Siang hari pukul 14.00 WIB saat anak-anak sekolah sudah usai dengan aktifitas belajar mengajarnya, disaat inilah penjual gulali itu beraksi. Saat dia berbelanja, peneliti sengaja menghantarkannya pada sebuah toko kelontong. Terlihat Sardi ( nama samaran ) sedang membeli beberapa bungkus gula ukuran 1 kilogram dan satu bungkus tepung kanji. Usai dari toko kelontong tersebut, kita beranjak ke sebuah toko bahan makanan. Sesampainya di toko bahan makanan, Sardi (43) memesan beberapa siklamat atau pemanis buatan atau yang biasa di sebut dengan sakarin. Ternyata tak hanya sakarin yang Sardi pesan, dia juga memesan beberapa pasta rasa nanas dan jeruk dan juga memesan satu ikat tusuk sate untuk tangkai permen. Di dalam benak si peneliti, mungkin cukup itu saja yang dibeli. Tetapi saat ingin beranjak pulang untuk mengolah bahan-bahan yang akan dibuat adonan gulali tadi, tiba-tiba Sardi meminta tolong untuk menghantarkan ke daerah Pasar Gede untuk membeli sesuatu.

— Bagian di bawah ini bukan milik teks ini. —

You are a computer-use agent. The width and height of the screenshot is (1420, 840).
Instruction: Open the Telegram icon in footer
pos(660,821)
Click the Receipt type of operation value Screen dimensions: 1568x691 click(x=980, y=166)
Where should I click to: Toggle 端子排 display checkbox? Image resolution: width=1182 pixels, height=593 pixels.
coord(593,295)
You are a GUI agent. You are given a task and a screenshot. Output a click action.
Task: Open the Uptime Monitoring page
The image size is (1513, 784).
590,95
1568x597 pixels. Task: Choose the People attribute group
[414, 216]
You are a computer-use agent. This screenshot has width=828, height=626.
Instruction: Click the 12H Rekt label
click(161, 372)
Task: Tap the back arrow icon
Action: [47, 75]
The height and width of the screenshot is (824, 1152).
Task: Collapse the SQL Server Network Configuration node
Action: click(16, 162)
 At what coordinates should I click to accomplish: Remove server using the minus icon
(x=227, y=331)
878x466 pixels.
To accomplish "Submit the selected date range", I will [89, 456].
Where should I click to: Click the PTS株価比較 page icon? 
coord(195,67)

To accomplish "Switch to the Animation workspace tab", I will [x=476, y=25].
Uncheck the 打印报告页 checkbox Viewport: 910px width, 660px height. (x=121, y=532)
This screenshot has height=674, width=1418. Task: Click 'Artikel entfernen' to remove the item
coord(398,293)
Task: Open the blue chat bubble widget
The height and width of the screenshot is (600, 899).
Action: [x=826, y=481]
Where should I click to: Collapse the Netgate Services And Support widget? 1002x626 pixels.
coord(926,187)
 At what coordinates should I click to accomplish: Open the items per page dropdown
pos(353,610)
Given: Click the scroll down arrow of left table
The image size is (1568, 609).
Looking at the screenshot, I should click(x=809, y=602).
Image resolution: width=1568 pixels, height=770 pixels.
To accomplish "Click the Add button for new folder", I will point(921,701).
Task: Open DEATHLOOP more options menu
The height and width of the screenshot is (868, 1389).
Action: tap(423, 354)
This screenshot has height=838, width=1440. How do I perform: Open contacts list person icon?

Sesampainya di sana, Sardi melarang peneliti untuk ikut masuk kedalam sebuah toko yang terlihat seperti toko yang menjual bahan-bahan bangunan seperti cat, tiner, dan bahan kimia lainnya. Terlihat disana bahwa Sardi sedang memesan suatu barang yang sepertinya sudah biasa ia pesan. Karena beberapa karyawan sudah tahu dengan kode yang Sardi tunjukan. Transaksi jual beli pun usai, datang Sardi menghampiri peneliti untuk melanjutkan perjalanan menuju kontrakan kecil.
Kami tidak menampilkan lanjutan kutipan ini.